Naast verschuiving tussen sectoren spelen ook veranderingen binnen sectoren een rol. In bepaalde sectoren komt het steeds minder voor dat mensen als zelfstandige opereren en dat heft het samenstellingseffect deels op. Dit is bijvoorbeeld zichtbaar in de horeca en de financiële sector. Zo is de zelfstandige assurantieadviseur bijna uit het straatbeeld verdwenen. Binnen andere sectoren is het wél steeds gebruikelijker geworden om als zelfstandige te opereren. In de handel en in de cultuursector is dit vooral waarneembaar bij vrouwen, in de bouw betreft het vooral mannen. In totaal kan ongeveer een kwart van de toename van de zelfstandigen in de periode 1992-2006 worden gerelateerd aan sectorale veranderingen.

Socio-demografische ontwikkelingen
De vergrijzing van de beroepsbevolking (ouderen zijn vaker zelfstandige) is een belangrijke oorzaak van de toename van het aantal zelfstandigen. Dit effect wordt echter vrijwel teniet gedaan door het steeds hogere opleidingsniveau van de beroepsbevolking.
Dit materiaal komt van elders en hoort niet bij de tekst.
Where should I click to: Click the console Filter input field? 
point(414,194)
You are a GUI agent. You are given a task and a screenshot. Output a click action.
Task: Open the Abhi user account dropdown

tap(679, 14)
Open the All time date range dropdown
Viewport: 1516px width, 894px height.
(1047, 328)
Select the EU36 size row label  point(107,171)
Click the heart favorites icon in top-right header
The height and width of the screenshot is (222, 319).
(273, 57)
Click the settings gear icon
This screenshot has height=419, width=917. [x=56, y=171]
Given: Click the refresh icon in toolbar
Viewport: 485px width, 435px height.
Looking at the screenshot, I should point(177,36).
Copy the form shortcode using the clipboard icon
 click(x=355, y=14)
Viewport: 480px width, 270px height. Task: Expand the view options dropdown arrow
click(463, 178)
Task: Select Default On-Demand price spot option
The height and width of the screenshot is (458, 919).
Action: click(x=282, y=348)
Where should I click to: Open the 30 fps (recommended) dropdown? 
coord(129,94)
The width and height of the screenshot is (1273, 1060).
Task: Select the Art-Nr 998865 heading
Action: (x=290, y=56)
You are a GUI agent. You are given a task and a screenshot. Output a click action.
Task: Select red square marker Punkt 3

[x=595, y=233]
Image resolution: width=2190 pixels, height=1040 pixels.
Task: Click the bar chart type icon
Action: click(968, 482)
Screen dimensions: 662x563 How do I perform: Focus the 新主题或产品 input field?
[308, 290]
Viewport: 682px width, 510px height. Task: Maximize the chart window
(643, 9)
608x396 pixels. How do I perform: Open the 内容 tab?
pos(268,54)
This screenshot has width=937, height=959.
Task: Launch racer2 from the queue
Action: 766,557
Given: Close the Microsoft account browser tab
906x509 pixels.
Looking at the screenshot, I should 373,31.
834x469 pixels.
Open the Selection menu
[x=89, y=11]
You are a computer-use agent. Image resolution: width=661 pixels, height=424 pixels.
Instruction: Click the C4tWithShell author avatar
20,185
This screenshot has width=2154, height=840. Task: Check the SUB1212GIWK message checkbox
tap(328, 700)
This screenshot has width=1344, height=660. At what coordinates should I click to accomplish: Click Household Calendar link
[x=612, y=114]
Hoger opgeleiden zijn in de loop van de tijd steeds minder geneigd geraakt om als zelfstandige te werken. Etniciteit en huishoudenskenmerken, zoals het al dan niet hebben van jonge kinderen, zijn van beperkt belang voor de totale toename van het aantal zelfstandigen. Per saldo hebben socio-demografische veranderingen geen noemenswaardige invloed gehad op het aandeel zelfstandigen in de werkzame beroepsbevolking.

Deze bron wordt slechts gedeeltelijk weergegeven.